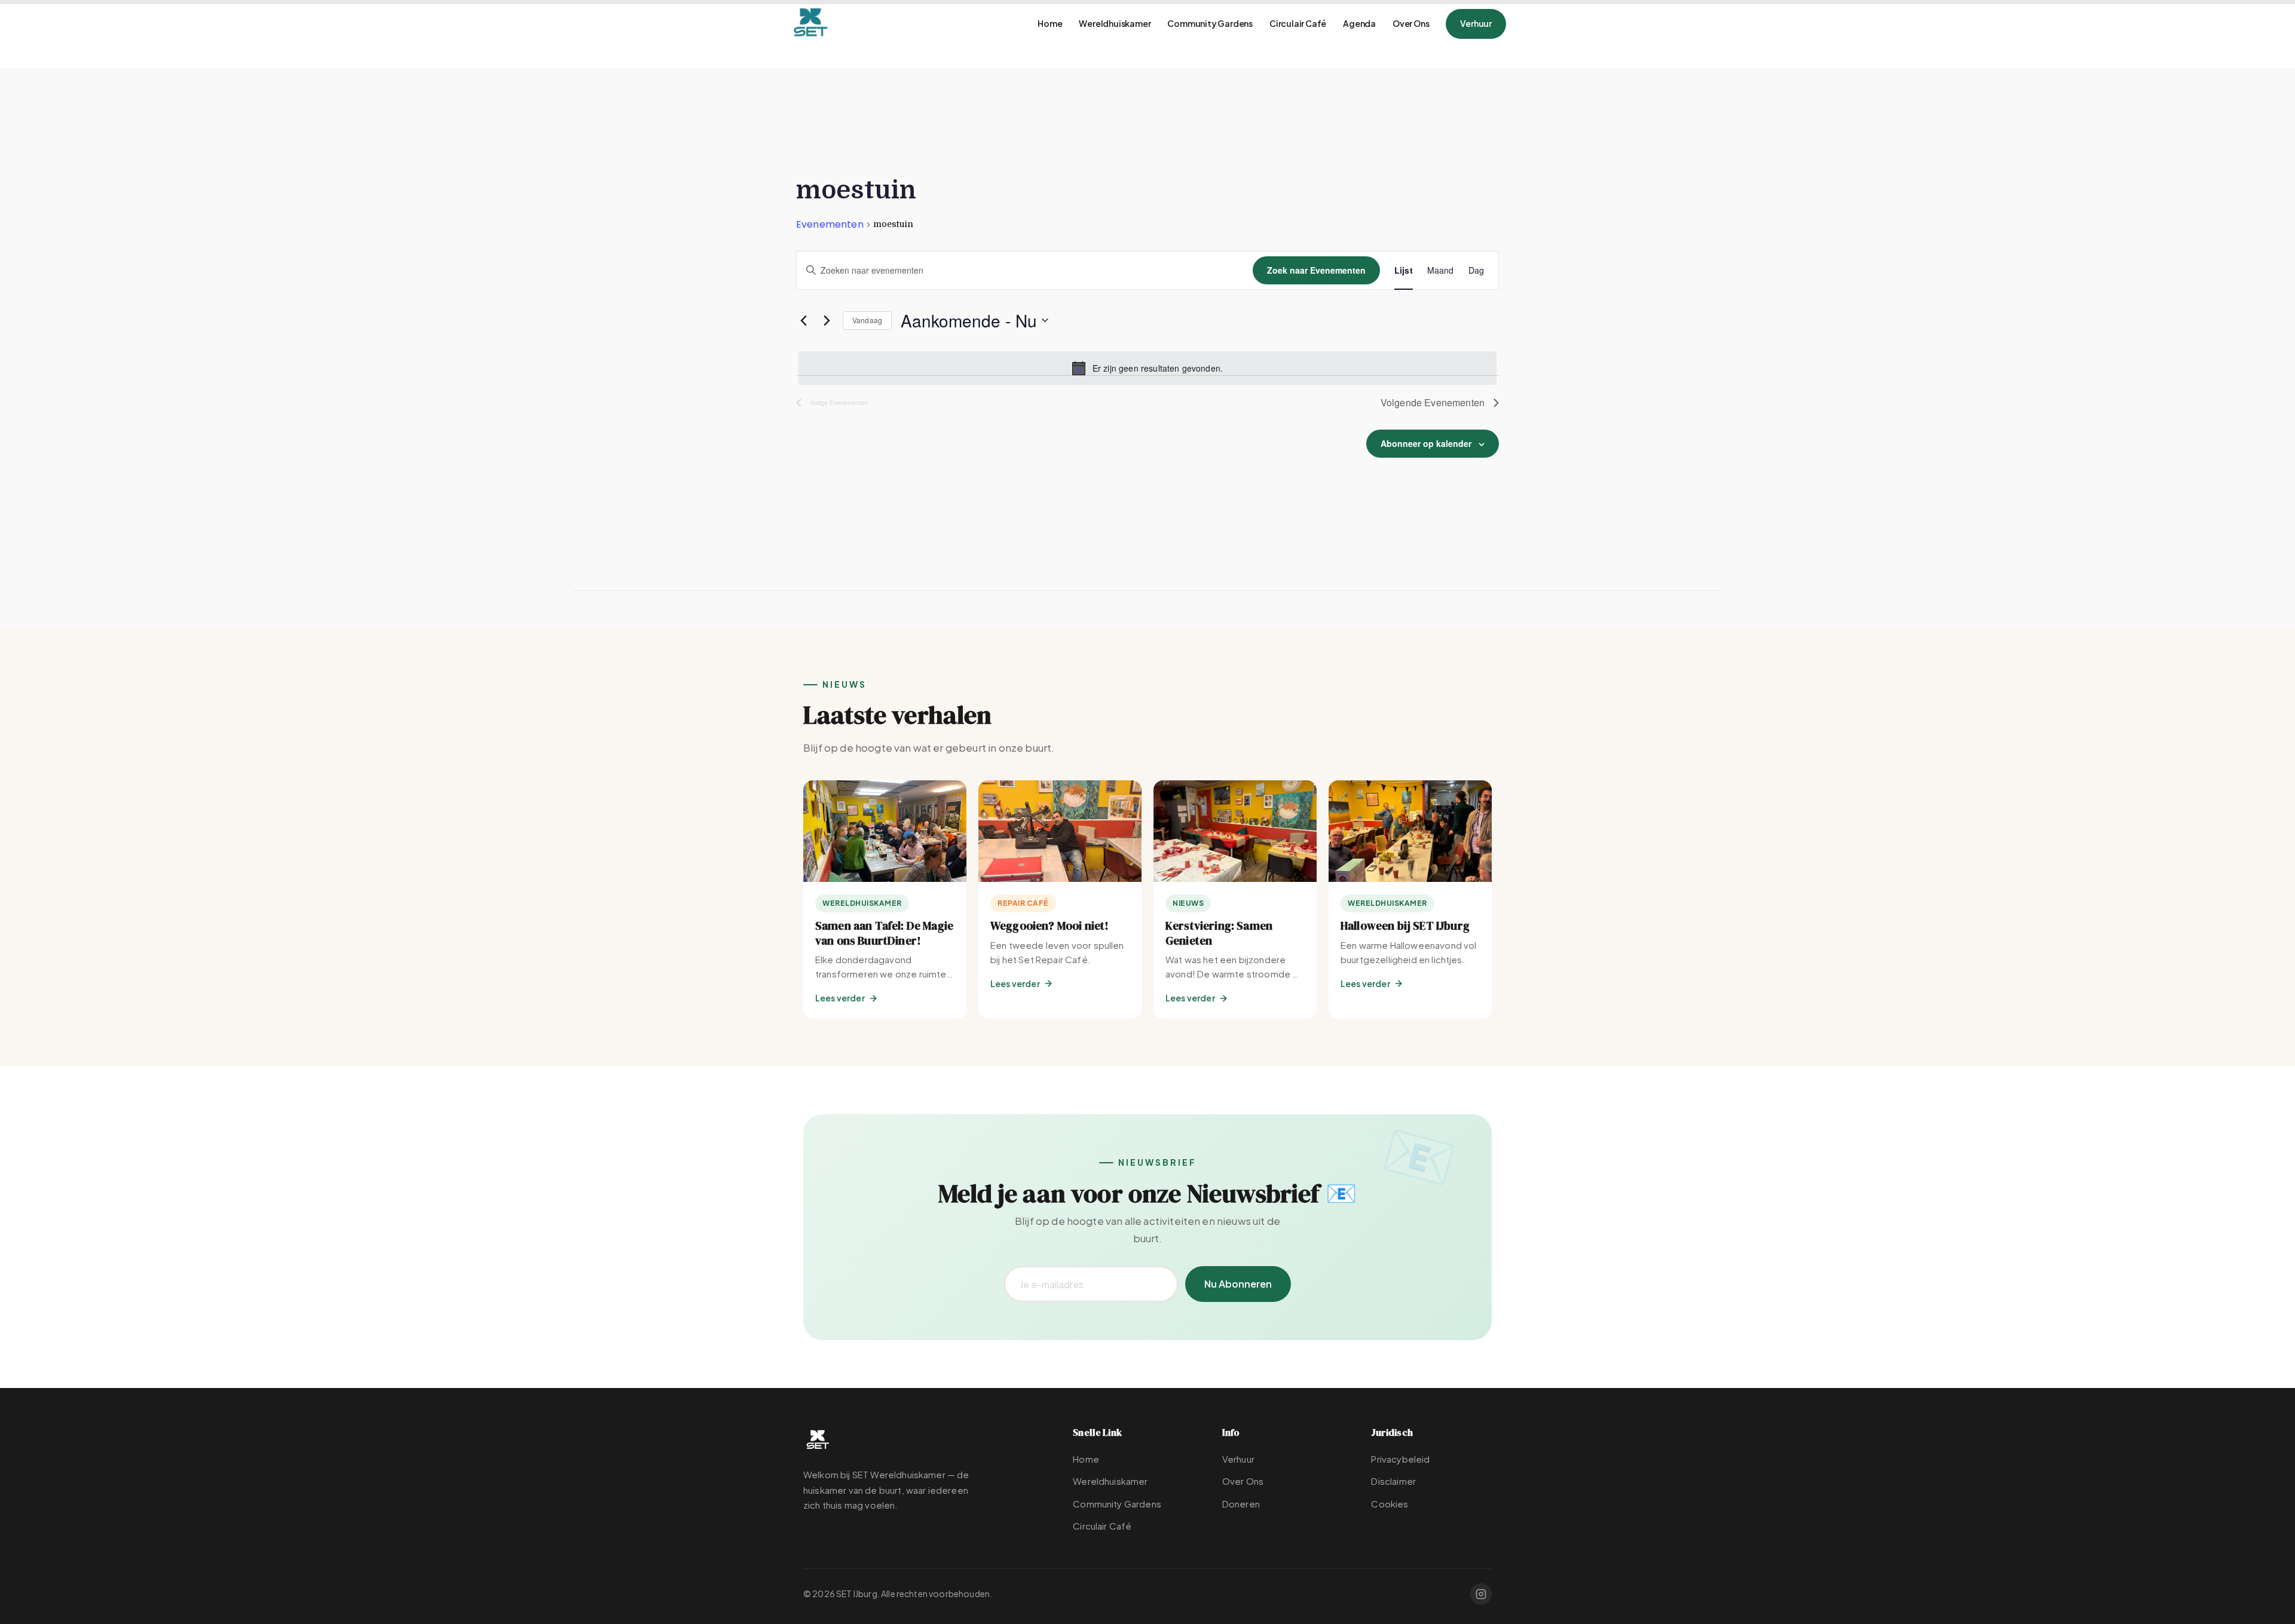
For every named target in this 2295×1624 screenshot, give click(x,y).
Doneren (1241, 1503)
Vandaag (867, 320)
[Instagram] (1481, 1594)
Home (1050, 23)
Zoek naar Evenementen (1316, 270)
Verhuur (1476, 23)
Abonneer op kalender (1426, 443)
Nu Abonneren (1238, 1283)
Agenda (1359, 23)
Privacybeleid (1400, 1458)
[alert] (1147, 368)
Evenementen (830, 224)
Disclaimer (1393, 1481)
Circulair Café (1297, 23)
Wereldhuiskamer (1114, 23)
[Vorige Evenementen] (803, 320)
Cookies (1389, 1503)
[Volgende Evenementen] (826, 320)
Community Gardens (1210, 23)
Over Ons (1411, 23)
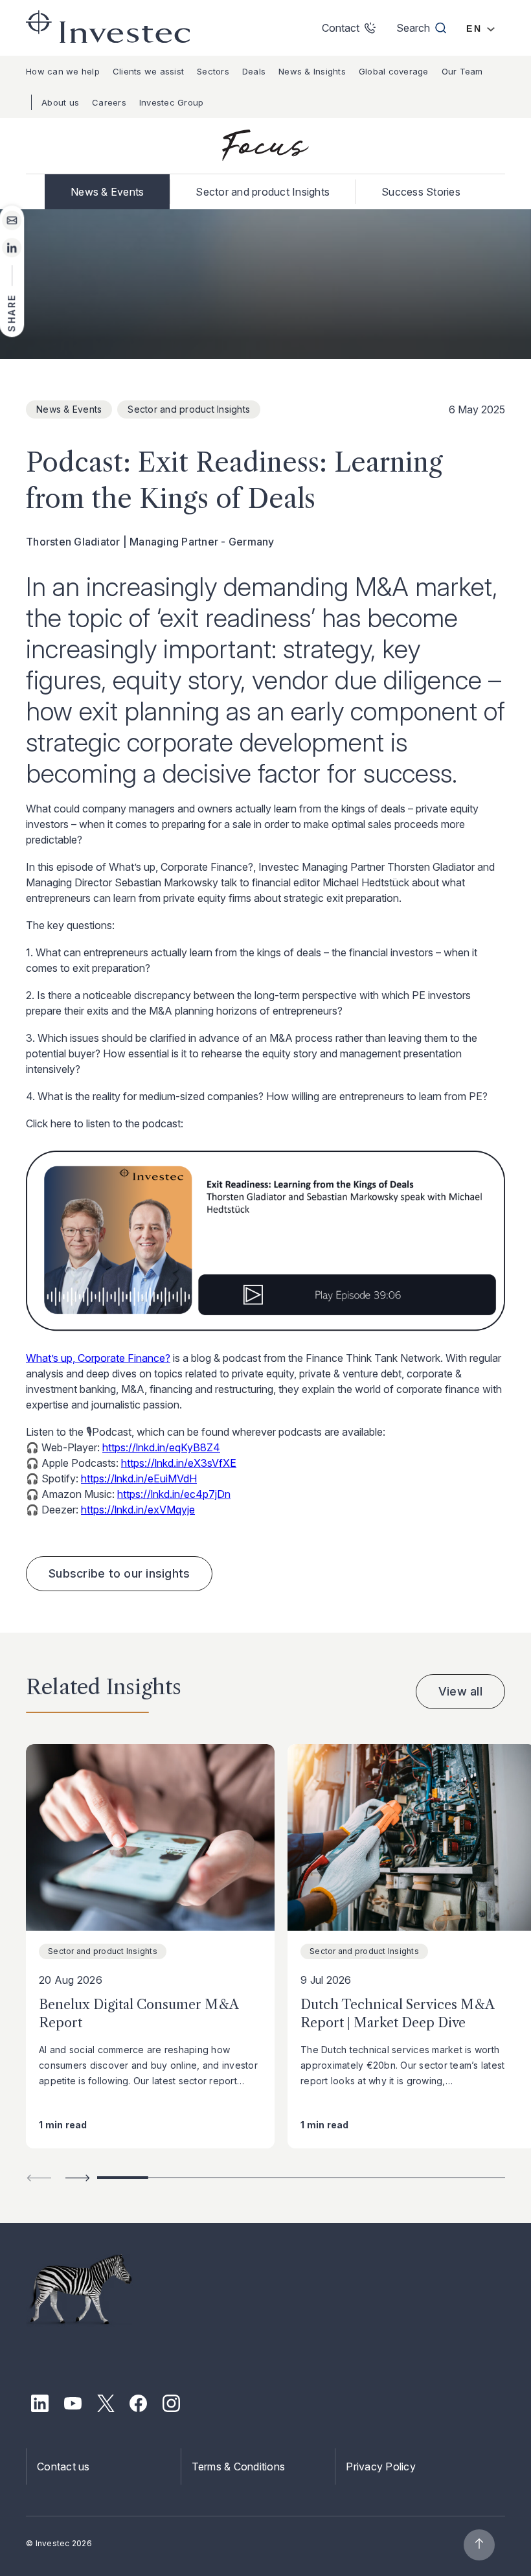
____
### Activity
What is needed is a word-for-word copy of the lines from the one containing "Agenda (1359, 23)" through the final line of the records above, both included, with the pictures left out.

### Task response
Agenda (1359, 23)
Privacybeleid (1400, 1458)
[alert] (1147, 368)
Evenementen (830, 224)
Disclaimer (1393, 1481)
Circulair Café (1297, 23)
Wereldhuiskamer (1114, 23)
[Vorige Evenementen] (803, 320)
Cookies (1389, 1503)
[Volgende Evenementen] (826, 320)
Community Gardens (1210, 23)
Over Ons (1411, 23)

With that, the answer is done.